* _Request A_: Repeat the records exactly, starting at the line that contains "Task: Click the Training in War and Song icon" and ending after the line that contains "tap(533, 1289)".

* _Selected extract_:

- - - -

With its own port on the banks of the immense Magdalena River, the factory of the Venezuelan petrochemical company Monómeros, in the Colombian city of Barranquilla, recalls other, almost unimaginable times in the relationship between the two neighboring countries.

A labyrinth of steel pipes, through which the chemical components of plastics, synthetic fabrics such as nylon and fertilizers flowed, evokes the industrial developmentalism of the 1960s and 1970s, when Latin American economies grew faster than China.

Even more surprising, Monómeros –founded in 1969– emerged from a close collaboration between the states of Colombia and Venezuela. “When I started working, it was a jewel where the best Colombian and Venezuelan talents lived together,” said Colombian deputy Cesar Lorduy, who worked for Monómeros for 30 years.

After four years in which the petrochemical company has been used as a weapon in an unlikely operation to overthrow Nicolás Maduro, the new Colombian government of Gustavo Petro intends to recover some of the old spirit of bilateral understanding.

The grotesque recent history of Monómeros would have been the subject of Gabriel García Márquez, Álvaro Cepeda Samudio and the rest of the writers of the Barranquilla Group, who spawned Colombian magical realism here in the 1960s.

- - - -

* _Request B_: Write out the part of the passage about the Monómeros petrochemical company exactly, beginning at the words "A labyrinth of" and ending after the words "of bilateral understanding.".

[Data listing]
- - - -

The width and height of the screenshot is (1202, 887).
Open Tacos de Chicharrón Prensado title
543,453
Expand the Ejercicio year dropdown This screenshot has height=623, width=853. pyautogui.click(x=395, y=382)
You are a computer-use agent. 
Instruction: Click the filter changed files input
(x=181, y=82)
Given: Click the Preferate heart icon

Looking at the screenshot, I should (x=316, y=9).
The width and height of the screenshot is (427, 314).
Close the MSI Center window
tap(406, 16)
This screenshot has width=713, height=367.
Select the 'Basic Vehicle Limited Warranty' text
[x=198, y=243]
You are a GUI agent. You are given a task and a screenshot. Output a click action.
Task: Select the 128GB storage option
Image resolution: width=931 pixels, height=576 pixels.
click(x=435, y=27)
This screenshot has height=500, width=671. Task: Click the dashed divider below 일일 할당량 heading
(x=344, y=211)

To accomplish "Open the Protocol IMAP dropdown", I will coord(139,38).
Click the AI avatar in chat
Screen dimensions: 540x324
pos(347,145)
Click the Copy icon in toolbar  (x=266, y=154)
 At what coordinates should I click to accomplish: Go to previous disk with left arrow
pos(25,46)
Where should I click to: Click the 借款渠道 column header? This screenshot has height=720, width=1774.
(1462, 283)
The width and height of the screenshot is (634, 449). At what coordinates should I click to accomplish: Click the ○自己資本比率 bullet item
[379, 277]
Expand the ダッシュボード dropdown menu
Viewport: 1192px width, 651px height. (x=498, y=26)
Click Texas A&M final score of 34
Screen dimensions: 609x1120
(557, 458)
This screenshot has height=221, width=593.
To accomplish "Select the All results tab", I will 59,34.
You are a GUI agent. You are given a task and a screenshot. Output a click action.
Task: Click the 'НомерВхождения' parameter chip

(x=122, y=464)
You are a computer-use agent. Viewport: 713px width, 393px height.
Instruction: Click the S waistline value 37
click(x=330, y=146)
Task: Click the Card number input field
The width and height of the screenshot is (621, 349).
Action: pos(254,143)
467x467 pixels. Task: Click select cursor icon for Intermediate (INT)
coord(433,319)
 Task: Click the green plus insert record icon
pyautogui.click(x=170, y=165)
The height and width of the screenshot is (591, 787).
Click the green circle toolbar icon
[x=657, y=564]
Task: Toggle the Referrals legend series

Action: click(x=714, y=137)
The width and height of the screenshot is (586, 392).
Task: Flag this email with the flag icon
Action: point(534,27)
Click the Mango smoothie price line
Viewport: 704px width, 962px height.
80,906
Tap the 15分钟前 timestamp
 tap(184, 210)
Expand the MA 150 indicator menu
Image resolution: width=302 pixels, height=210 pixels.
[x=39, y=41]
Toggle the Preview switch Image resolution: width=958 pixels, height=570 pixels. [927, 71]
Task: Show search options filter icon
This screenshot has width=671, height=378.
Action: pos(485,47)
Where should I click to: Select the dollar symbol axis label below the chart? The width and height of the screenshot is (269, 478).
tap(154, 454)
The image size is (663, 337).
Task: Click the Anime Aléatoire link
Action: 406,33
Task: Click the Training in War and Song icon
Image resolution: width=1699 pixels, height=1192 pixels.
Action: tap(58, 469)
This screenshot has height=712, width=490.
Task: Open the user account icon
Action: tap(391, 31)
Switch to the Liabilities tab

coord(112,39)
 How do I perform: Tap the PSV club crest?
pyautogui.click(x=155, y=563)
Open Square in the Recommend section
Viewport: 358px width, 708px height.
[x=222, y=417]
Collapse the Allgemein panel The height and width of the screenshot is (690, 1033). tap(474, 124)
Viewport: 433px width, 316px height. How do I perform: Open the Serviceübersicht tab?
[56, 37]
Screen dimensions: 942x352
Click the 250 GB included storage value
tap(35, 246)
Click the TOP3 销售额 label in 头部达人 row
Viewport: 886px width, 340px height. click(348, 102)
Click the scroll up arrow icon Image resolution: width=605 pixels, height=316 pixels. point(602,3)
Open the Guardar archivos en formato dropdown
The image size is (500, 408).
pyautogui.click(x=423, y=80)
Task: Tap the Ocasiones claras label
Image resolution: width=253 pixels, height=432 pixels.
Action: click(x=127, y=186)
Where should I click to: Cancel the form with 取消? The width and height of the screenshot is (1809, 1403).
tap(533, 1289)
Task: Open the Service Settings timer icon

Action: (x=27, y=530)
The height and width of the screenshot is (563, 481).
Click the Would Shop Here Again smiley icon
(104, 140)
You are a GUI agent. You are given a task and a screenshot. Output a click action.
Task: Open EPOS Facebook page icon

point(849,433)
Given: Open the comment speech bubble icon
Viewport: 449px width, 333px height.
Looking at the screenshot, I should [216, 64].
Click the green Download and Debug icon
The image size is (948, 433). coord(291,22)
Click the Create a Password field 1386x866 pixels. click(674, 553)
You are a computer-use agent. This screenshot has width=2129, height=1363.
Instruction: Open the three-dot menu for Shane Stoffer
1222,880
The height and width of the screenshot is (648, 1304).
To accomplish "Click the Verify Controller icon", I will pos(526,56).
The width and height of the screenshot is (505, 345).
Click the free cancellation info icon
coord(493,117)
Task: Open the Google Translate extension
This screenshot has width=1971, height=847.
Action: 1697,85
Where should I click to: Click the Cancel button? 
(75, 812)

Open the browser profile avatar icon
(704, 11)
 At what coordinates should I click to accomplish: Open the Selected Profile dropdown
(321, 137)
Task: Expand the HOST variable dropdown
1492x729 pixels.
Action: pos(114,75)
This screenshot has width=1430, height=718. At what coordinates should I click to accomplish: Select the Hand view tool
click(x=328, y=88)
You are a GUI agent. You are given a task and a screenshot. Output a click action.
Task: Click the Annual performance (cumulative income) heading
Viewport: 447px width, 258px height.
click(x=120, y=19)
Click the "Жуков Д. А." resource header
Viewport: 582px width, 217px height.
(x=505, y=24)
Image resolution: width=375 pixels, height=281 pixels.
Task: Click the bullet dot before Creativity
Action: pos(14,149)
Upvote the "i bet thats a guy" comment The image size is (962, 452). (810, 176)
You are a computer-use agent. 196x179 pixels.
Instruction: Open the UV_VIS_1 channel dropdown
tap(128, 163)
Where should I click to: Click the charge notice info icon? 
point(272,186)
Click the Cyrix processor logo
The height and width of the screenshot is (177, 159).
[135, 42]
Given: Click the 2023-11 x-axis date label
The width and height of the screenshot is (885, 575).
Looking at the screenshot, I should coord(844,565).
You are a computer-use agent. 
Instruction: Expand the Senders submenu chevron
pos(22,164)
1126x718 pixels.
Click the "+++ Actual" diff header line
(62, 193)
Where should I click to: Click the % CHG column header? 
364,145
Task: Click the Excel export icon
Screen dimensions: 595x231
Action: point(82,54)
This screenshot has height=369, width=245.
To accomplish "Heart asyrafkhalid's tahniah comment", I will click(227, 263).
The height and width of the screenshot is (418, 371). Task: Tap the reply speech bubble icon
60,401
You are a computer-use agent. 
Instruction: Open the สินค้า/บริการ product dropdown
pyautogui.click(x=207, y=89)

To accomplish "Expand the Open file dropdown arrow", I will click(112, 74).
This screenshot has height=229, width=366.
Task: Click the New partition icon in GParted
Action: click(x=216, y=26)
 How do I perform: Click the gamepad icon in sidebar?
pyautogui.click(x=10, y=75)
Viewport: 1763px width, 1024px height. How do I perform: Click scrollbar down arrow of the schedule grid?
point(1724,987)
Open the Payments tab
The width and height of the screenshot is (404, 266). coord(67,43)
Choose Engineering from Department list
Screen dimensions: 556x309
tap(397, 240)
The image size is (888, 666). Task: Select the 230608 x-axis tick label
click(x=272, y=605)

- - - -

* _Exercise result A_:
Task: Click the Training in War and Song icon
Image resolution: width=1699 pixels, height=1192 pixels.
Action: tap(58, 469)
This screenshot has height=712, width=490.
Task: Open the user account icon
Action: tap(391, 31)
Switch to the Liabilities tab

coord(112,39)
 How do I perform: Tap the PSV club crest?
pyautogui.click(x=155, y=563)
Open Square in the Recommend section
Viewport: 358px width, 708px height.
[x=222, y=417]
Collapse the Allgemein panel The height and width of the screenshot is (690, 1033). tap(474, 124)
Viewport: 433px width, 316px height. How do I perform: Open the Serviceübersicht tab?
[56, 37]
Screen dimensions: 942x352
Click the 250 GB included storage value
tap(35, 246)
Click the TOP3 销售额 label in 头部达人 row
Viewport: 886px width, 340px height. click(348, 102)
Click the scroll up arrow icon Image resolution: width=605 pixels, height=316 pixels. point(602,3)
Open the Guardar archivos en formato dropdown
The image size is (500, 408).
pyautogui.click(x=423, y=80)
Task: Tap the Ocasiones claras label
Image resolution: width=253 pixels, height=432 pixels.
Action: click(x=127, y=186)
Where should I click to: Cancel the form with 取消? The width and height of the screenshot is (1809, 1403).
tap(533, 1289)

* _Exercise result B_:
A labyrinth of steel pipes, through which the chemical components of plastics, synthetic fabrics such as nylon and fertilizers flowed, evokes the industrial developmentalism of the 1960s and 1970s, when Latin American economies grew faster than China.

Even more surprising, Monómeros –founded in 1969– emerged from a close collaboration between the states of Colombia and Venezuela. “When I started working, it was a jewel where the best Colombian and Venezuelan talents lived together,” said Colombian deputy Cesar Lorduy, who worked for Monómeros for 30 years.

After four years in which the petrochemical company has been used as a weapon in an unlikely operation to overthrow Nicolás Maduro, the new Colombian government of Gustavo Petro intends to recover some of the old spirit of bilateral understanding.